Luca Telese
Roma – E allora venite a vedere un’Era che si chiude nello spazio di un voto e con lo schianto di una frattura, venite a vedere una classe dirigente che si dissolve come il burro in una giornata di sputi, svenimenti, barellieri, sedie a rotelle, stampelle e tutori, venite a vedere un governo che frana, in un Parlamento che si polverizza fra ingiurie e rancori. Se sei lì come cronista pensi che a fine giornata sul taccuino dovresti ritrovarti annotato il racconto di una battaglia politica, magari terribile, ma comunque epica. E invece, a metà pomeriggio ti rendi conto che ieri Palazzo Madama era diventato il set di una tragedia mediatica che però non riusciva mai a farsi grave: molto più reality show che tempio del parlamentarismo, molto più «Grande Fratello» che Agostino De Pretis (perché almeno il trasformismo ottocentesco una sua dignità l’aveva). E poi ancora il sesso e l’identità sessuale dei parlamentari che incrocia il potere come un sospetto, in uno scambio di accuse che fa impallidire il ricordo di quella volta che Francesco Storace disse alla Camera al Verde Mauro Paissan che aveva «le unghie laccate». Ma quello era l’esordio della seconda repubblica, roba che al cospetto di questo crepuscolo sembrava un club di lord sofisticati e vagamente allusivi.

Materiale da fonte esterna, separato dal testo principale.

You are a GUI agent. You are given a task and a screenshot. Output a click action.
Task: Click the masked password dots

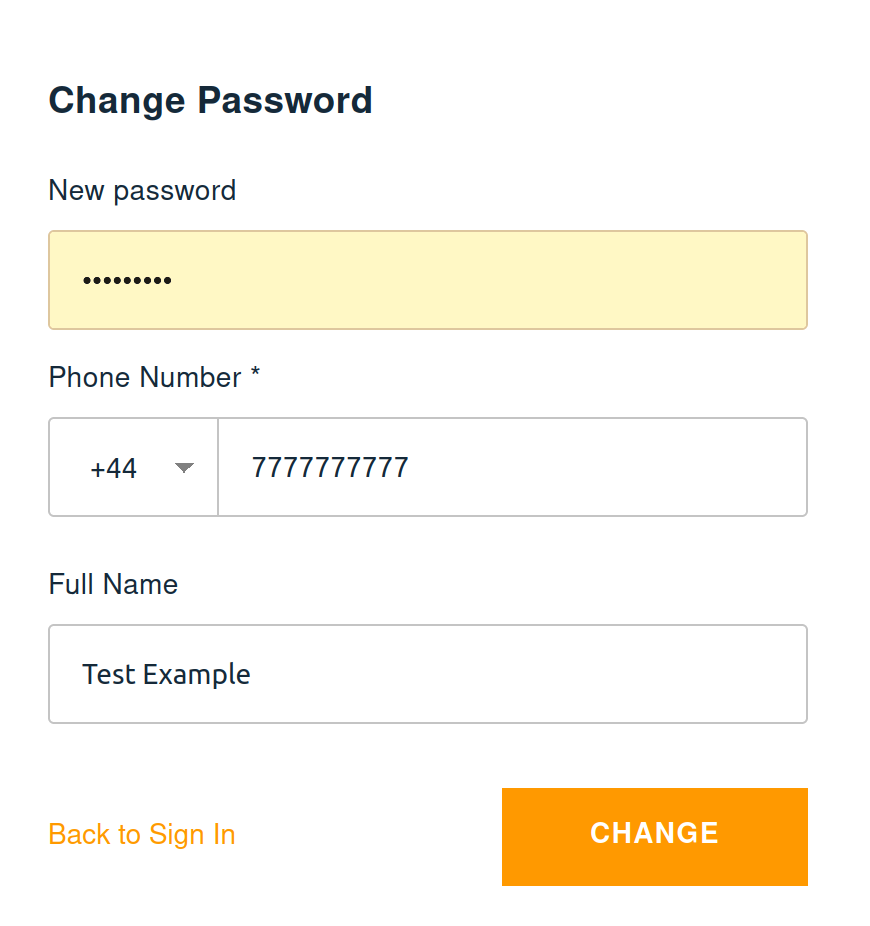point(127,280)
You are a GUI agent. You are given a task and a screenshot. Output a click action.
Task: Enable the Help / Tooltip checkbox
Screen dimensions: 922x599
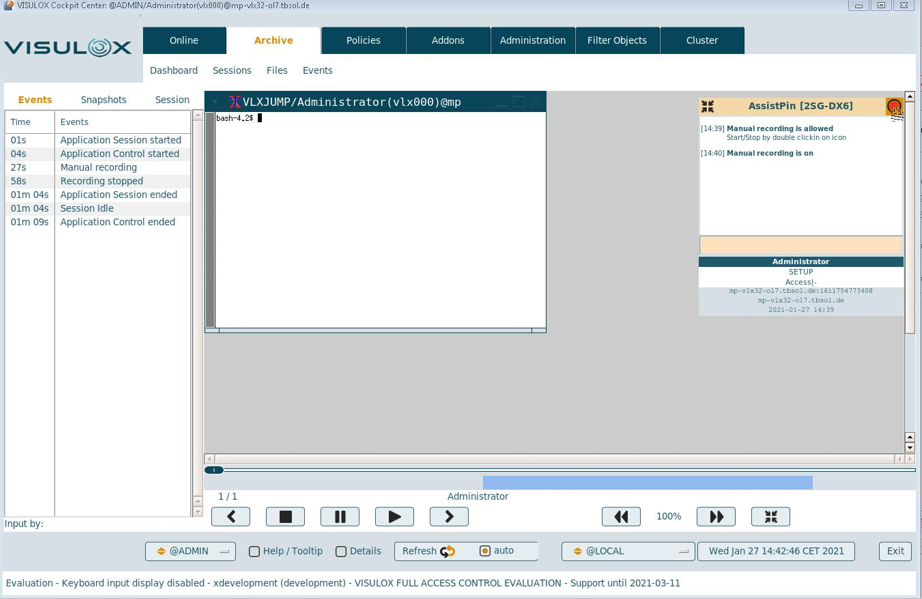254,551
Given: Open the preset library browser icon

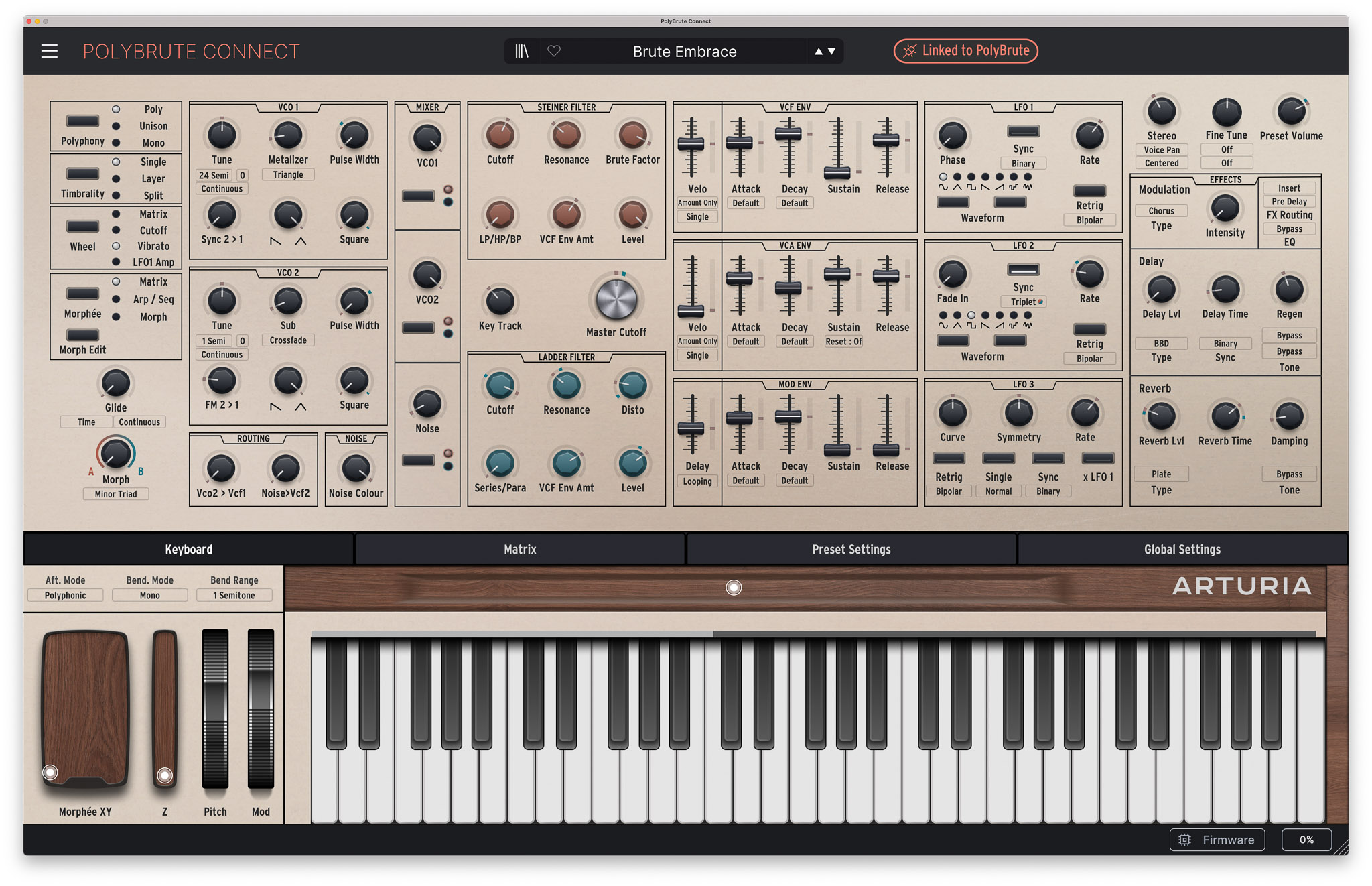Looking at the screenshot, I should click(x=522, y=51).
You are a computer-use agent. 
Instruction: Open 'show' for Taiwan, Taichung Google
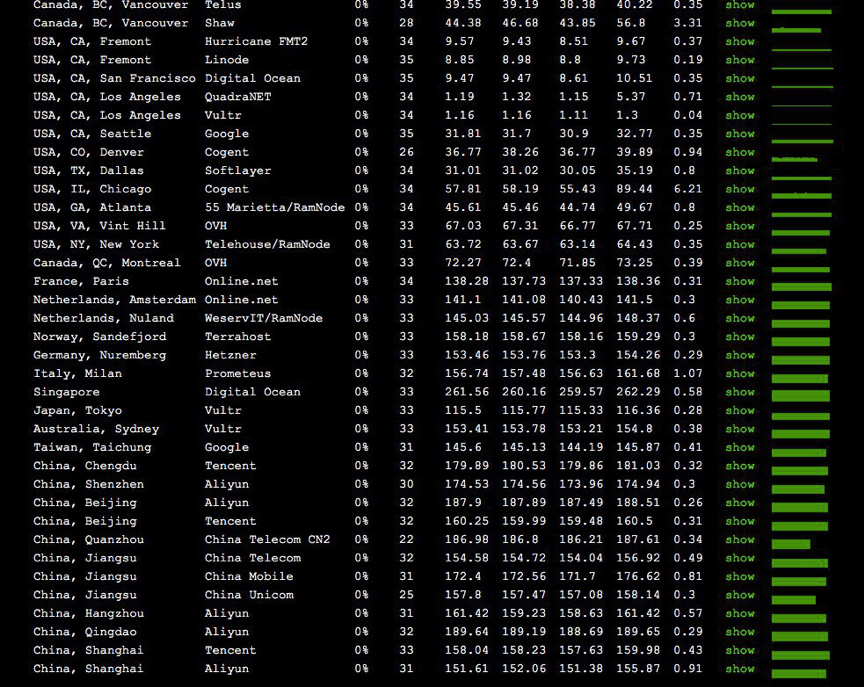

La giornata di ieri, invece, prende tutto il suo colore cupo e grottesco dallo svenimento in Aula di Nuccio Cusumano, che frana al termine del suo intervento proprio ai piedi la tribuna stampa. Ma anche dal bravissimo medico personale di Clemente Mastella, Annio Maiatico, accorso da Benevento al seguito del suo leader micro-collassato di prima mattina: «Non dormo da giorni!», confessa lui. Ed è segnata, la seduta, da tutta un’atmosfera vagamente ospedaliera: Francesco Cossiga, si sa, si muove su stampelle; l’azzurro Guido Possa, multifratturato, entra in sedia a rotelle con gamba in trazione, dopo essere stato «aviotrasportato» con velivolo berlusconiano; persino l’aennino Learco Saporito – non è uno scherzo – esibisce il braccio al collo e un bellissimo tutore blu; Rita Levi Montalcini viene collocata dai commessi su uno scranno e da lì non si muove: saranno anche coincidenze, certo, ma di fatto tutto l’emiciclo basso si tramuta in un’area invalidi. E così quando pure Cusumano stramazza, anche tu, che dovresti essere lì come cronista, ti senti improvvisamente «belva» mentre cerchi di sbirciare il corpo che i colleghi dell’ex senatore udeurrino cercano di velare con le giacche. Dovresti essere lì per raccontare una grande battaglia, ma ti accorgi che la rissa in Aula è già diventata una moviola, e l’ultimo dilemma dei resocontisti è capire se Tommaso Barbato abbia sputato o meno all’ex compagno di partito, e se abbia fatto o no il segno della pistola o quello delle corna al collega che adesso i commessi trascinano per le scarpe strisciando il corpo esamine sulle poltrone. Dovrebbe essere un’immagine tragica, questo trascinamento, e invece ti pare il cadavere di una comica in bianco e nero. In Transatlantico poco dopo Francesco D’Onofrio scommetterà: «Se conosco Cusumano, di cui sono amico da trent’anni, entro le otto risorgerà, eh, eh…». Potrà sembrare cinico, ma siccome alle otto si deve votare, il voto di Cusumano effettivamente è prezioso, così effettivamente accade. E già prima, il tam tam della battaglia parlamentare, che non può ammettere l’immagine della debolezza di uno schieramento, aveva annunciato la resurrezione nella logica del pallottoliere: «Adesso è sedato in infermeria, ma voterà voterà…».